It was getting close to harvest time for cotton, and I rode past fields of brown plants still holding their white bolls.  There were also fields of sorghum and soybeans, along with more pine woods and now a new feature – swamps, and the birds that love them.  I rode into Maxton, where the community had organized a welcoming rest stop for us, and learned that their annual Collard Festival would take place on Saturday, November 10.  It features competitions for main dishes, side dishes, salads, and desserts made with collard greens; stories, poems, and songs about collards; the Biggest Collard competition; clothing decorated with collards; and of course, the crowning of the Collard King and Queen.  If I weren’t already signed up to work the spreaders at Toast and Jelly Days, I would certainly attend.

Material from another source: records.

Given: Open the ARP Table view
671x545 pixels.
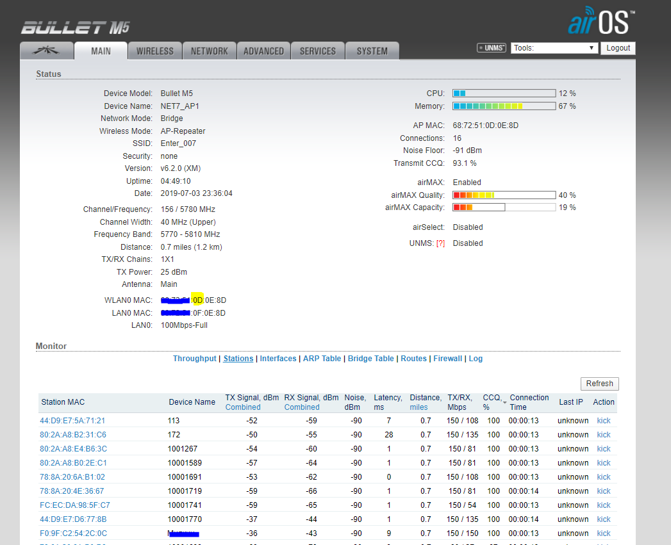Looking at the screenshot, I should pyautogui.click(x=322, y=359).
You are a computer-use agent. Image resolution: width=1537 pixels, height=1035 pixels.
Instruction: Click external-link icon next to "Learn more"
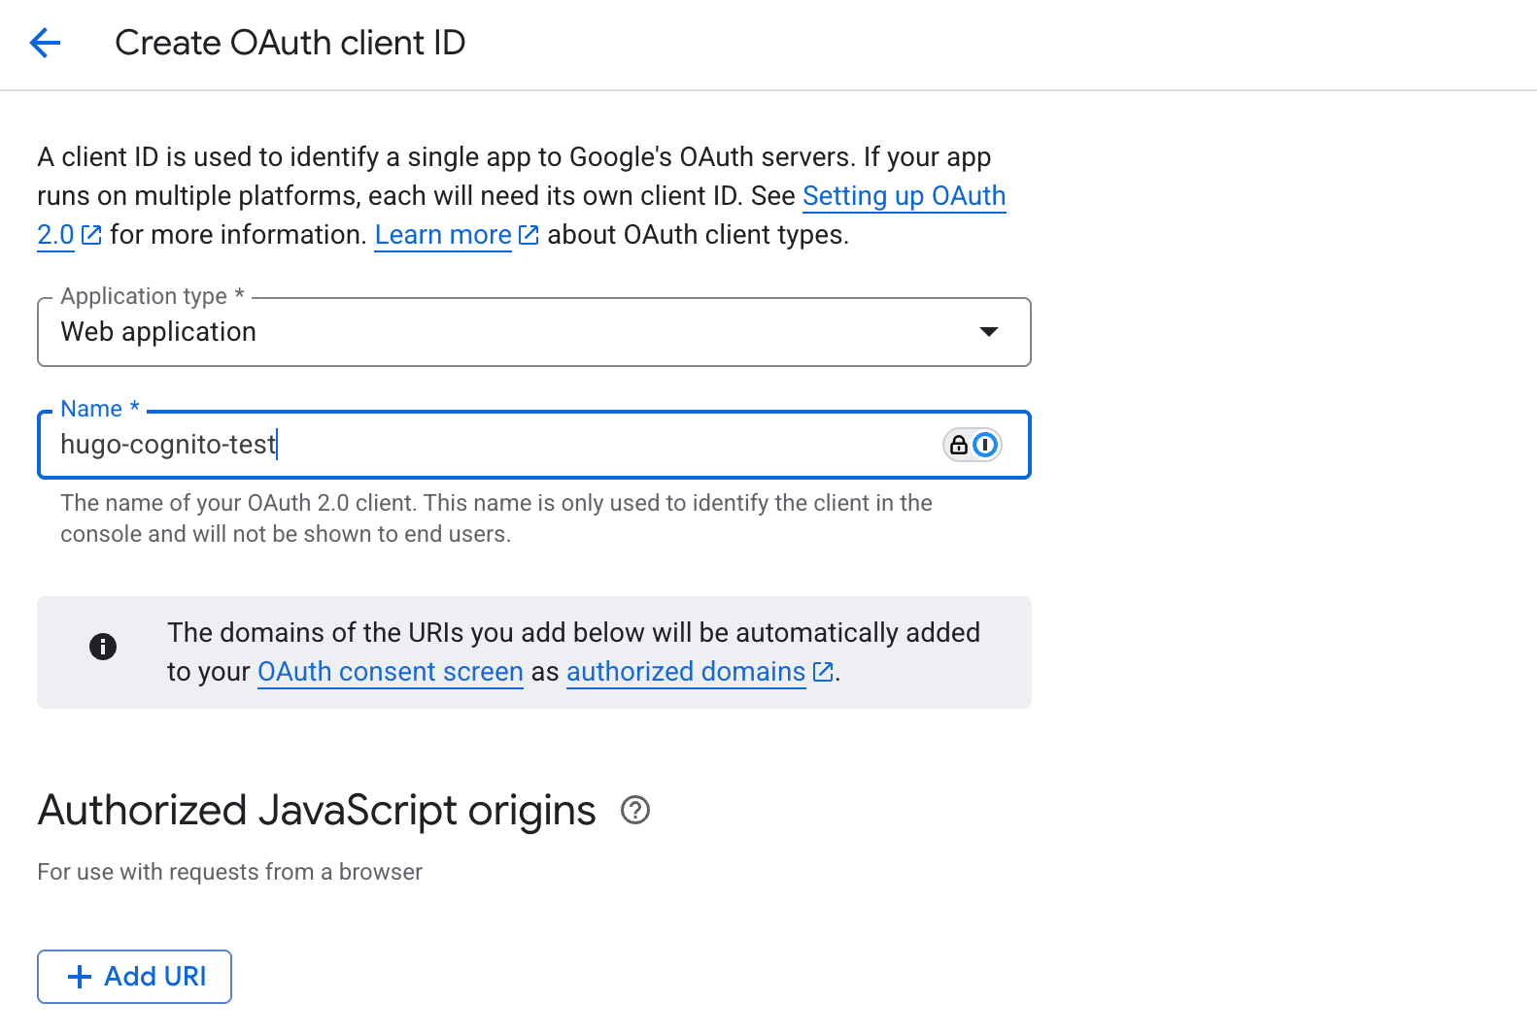tap(529, 235)
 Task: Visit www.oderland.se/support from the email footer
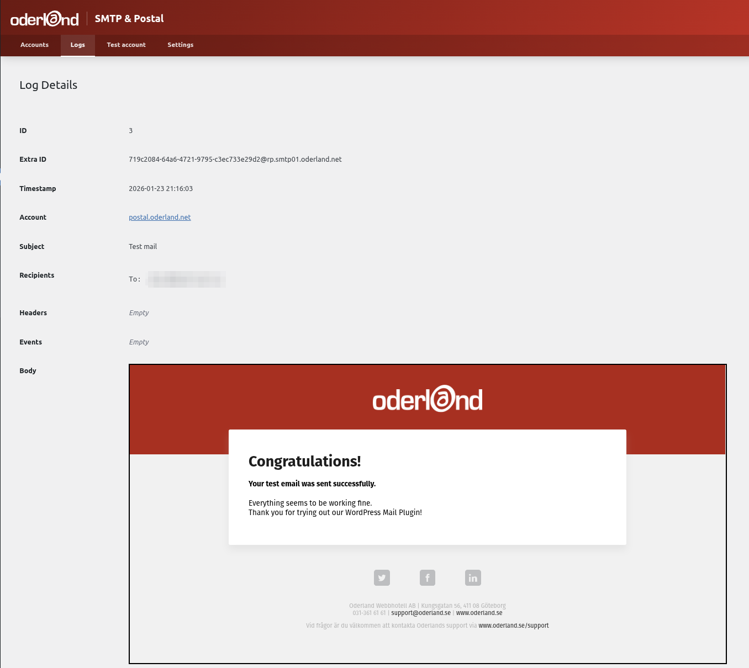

Maxton is in the territory of the Lumbees, a recognized Native American tribe that has its own government and social organizations, but no reservation land.  Lumbees are descended from Siouxan-speaking tribes that were driven out of North Carolina or exterminated in their original forms. The survivors escaped to isolated areas that also attracted free blacks, escaped slaves, and whites, so Lumbees in antebellum censuses were counted not as Indians, but as “free people of color.”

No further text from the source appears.